• **Your objective**
Look through the records below, and copy out every line that holds the string "agent".

--------------------------------------------------

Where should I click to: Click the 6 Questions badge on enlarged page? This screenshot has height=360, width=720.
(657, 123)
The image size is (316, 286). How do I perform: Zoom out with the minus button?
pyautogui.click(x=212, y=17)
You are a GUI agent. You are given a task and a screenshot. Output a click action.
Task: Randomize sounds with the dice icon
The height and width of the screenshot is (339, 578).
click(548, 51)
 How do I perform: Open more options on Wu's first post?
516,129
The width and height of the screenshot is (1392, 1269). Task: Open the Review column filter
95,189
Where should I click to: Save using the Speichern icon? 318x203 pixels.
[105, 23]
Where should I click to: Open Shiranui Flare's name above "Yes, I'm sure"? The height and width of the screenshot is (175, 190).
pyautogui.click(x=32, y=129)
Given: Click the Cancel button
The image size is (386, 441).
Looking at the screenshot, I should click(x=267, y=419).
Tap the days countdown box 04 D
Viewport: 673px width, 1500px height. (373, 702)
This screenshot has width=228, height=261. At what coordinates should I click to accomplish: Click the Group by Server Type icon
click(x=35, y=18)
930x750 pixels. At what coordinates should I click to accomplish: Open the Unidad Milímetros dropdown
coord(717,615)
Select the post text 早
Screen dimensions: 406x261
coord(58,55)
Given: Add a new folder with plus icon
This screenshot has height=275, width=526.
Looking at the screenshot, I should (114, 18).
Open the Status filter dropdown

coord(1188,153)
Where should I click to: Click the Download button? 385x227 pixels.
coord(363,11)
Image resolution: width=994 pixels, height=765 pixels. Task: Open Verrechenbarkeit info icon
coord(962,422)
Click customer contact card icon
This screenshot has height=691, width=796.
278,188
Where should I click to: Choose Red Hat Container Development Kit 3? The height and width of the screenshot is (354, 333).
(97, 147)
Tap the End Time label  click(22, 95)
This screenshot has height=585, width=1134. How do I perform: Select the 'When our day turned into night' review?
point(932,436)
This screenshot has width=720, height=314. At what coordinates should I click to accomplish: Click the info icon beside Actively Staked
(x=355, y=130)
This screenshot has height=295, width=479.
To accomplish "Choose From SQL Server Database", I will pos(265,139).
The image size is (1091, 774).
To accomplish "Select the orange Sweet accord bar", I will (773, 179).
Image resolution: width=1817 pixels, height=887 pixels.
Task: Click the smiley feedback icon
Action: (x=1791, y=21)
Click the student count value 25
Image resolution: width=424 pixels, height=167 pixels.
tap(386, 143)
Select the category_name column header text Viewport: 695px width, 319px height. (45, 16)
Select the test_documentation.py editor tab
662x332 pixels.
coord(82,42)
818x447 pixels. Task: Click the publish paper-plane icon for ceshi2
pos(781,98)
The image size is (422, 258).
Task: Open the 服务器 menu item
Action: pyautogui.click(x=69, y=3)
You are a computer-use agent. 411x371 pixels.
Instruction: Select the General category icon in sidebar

--------------------------------------------------

• **Result of the exercise**
You are a GUI agent. You are given a task and a screenshot. Output a click action.
You are a computer-use agent. 411x371 pixels.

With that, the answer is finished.